[Opening Selected passage section]

Ben Thompson of Stratechery fame has a way of explaining the winner-takes-all dynamics of Internet-era platform companies which he calls Aggregation Theory.
It’s worth having a read and a think about if you’re struggling to understand why trillion dollar tech firms are posting 20%+ annual revenue growth, for example – and the supposed law of large numbers be damned.
Ben’s developed the concept since he first semi-accidentally coined it in 2015. He recently applied it to ideas and memes, noting:
…sure, the Internet makes possible a wide range of viewpoints — you can absolutely find critics of Black Lives Matter, COVID policies, or pro-Ukraine policies — but the Internet, thanks to its lack of friction and instant feedback loops, also makes nearly every position but the dominant one untenable.
If everyone believes one thing, the costs of believing something else increase dramatically, making the consensus opinion the only viable option; this is the same dynamic in which publishers become dependent on Google or Facebook, or retailers on Amazon, just because that is where money can be made.
Ben Thompson, The Current Thing, 17 March 2022
I can see where he’s going with this.
A bane of our times is how the proliferation of ideas and the thousand voices blooming potential of the Internet seems to be so much dough going into a doctrinaire cookie cutter that stamps out a couple of ideologically-opposed tribal views about everything from Brexit to Trump to Covid to Climate Change and that’s your lot.
Ben’s mapping of aggregation theory onto this paradox is as good as any other explanation.
All roads lead to Rome
It made me think that aggregation theory could also explain why as the Internet boomed and location became apparently less important, a handful of global cities became all-important.
The way I’ve put it before is that:
The more people can be anywhere, the more they will want to be somewhere.
Relocation, relocation, relocation, 2 September 2020
I think aggregation theory can map straight across to why bright young people migrate to places like London, New York, and Shanghai and to hell with all your regional redevelopment schemes and play-nice art galleries on the docksides of former industrial towns.
Ben argues that:
…centralization is a second order effect of decentralization: when all constraints on content are removed, more power than ever accrues to the entity that is the preferred choice for navigating that content; moreover, that power compounds on itself in a virtuous feedback loop.

[Closing Selected passage section]

_Work task_:
Extend the essay above on aggregation theory and the rise of global cities, continuing on from its final sentence.

[Opening Material provided section]

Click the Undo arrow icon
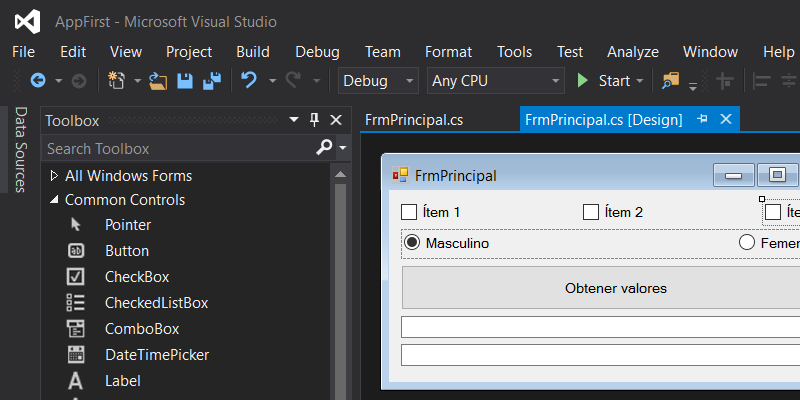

[Closing Material provided section]

_Response area_:
Ben Thompson, The Current Thing, 17 March 2022
Like the factionally-correct doctrines Ben talks about in The Current Thing, moving to London is similarly a no-brainer when it comes to solving the problem of where to live for someone who can choose without constraints.
A city is a platform
Consider these traits of an aggregator, as per Ben’s definition:
- Direct relationship with users
- Zero marginal costs for serving users
- Demand-driven multi-sided networks with decreasing acquisition costs
I don’t think it’s a stretch to apply that to all cities.
What sets the leading World Cities apart is their ability to create bigger and better ‘multi-sided networks to drive demand’ – and hence reduce the CAC of tempting a new graduate to plug into the World City’s network versus an inferior one down the train line.
It’s up to you New York
Of course this isn’t really saying anything especially new.
Cities scale – we know this.
Venture capital networks in Silicon Valley beget more venture capitalists – and more entrepreneurs.
Paris was full of artists in the 1920s and Berlin was in the 1930s.
And so on.
Yet I think there’s something about the true rootlessness possible in 21st Century life that amplifies the literal attractiveness of a city.
Like how gravity is the weakest force, but strongest gravity always wins.
Many pundits envisage our untethered lives will be increasingly lived up mountains or floating across the Atlantic or whatnot. At least when we’re not hamming it up in the metaverse.
But I doubt it.
The attractions of a World City may be relatively weak versus their heyday, considering you can now get nearly everything – artsy movies, kink, the latest thoughts from brilliant minds, speciality drinks – via a wire(less)…
…except in comparison to the even-weaker attractions of all the also-ran cities.
Weak beats weaker, so gets stronger. And everything aggregates.